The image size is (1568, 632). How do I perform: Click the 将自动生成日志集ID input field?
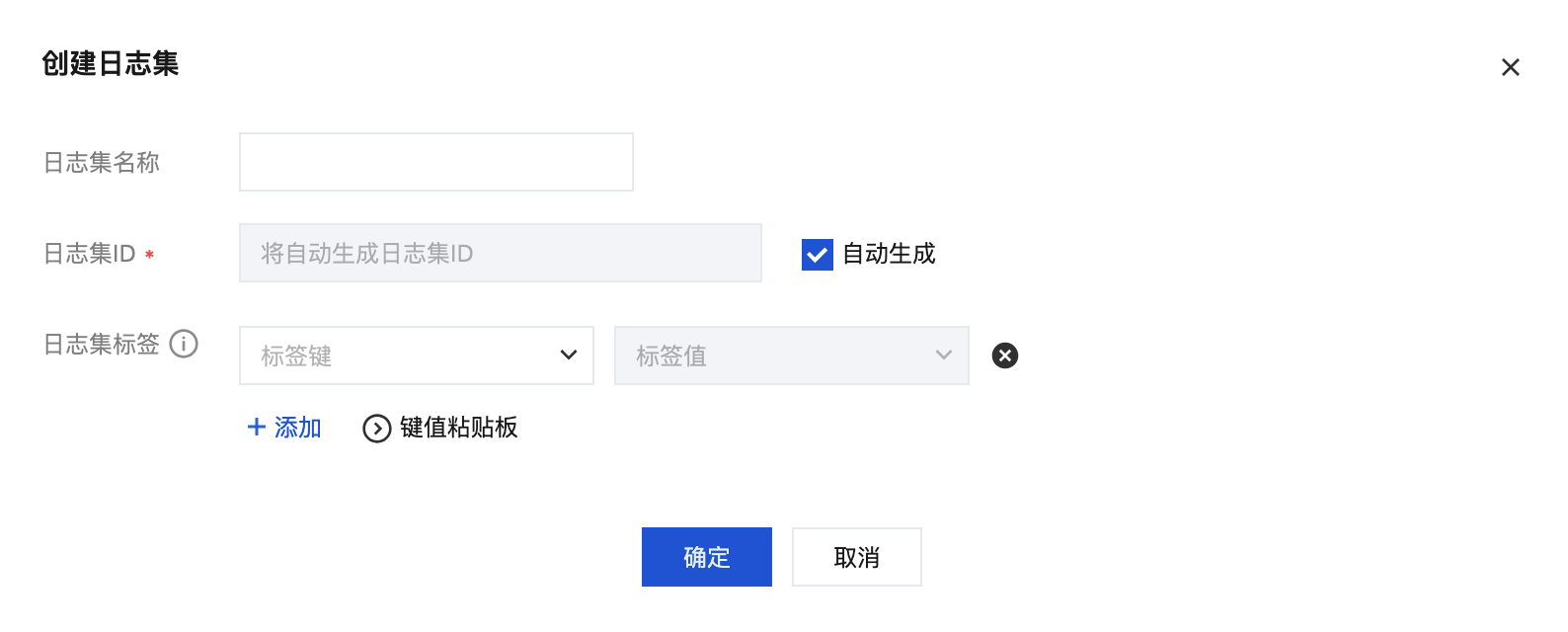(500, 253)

---

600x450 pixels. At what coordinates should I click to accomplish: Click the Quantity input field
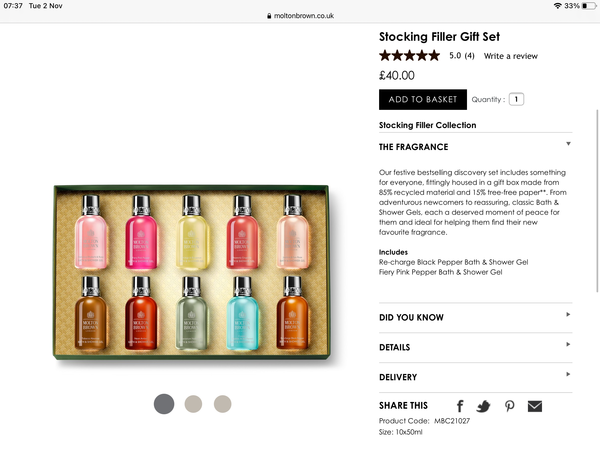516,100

...

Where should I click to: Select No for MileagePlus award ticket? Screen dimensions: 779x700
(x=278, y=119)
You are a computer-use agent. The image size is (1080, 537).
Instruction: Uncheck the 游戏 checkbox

▶ **Task brief**:
Print, without alteration, only the lines above between the one holding "You are a computer-use" and the one holding "Instruction: Uncheck the 游戏 checkbox", inclusive.

▶ **Response**:
You are a computer-use agent. The image size is (1080, 537).
Instruction: Uncheck the 游戏 checkbox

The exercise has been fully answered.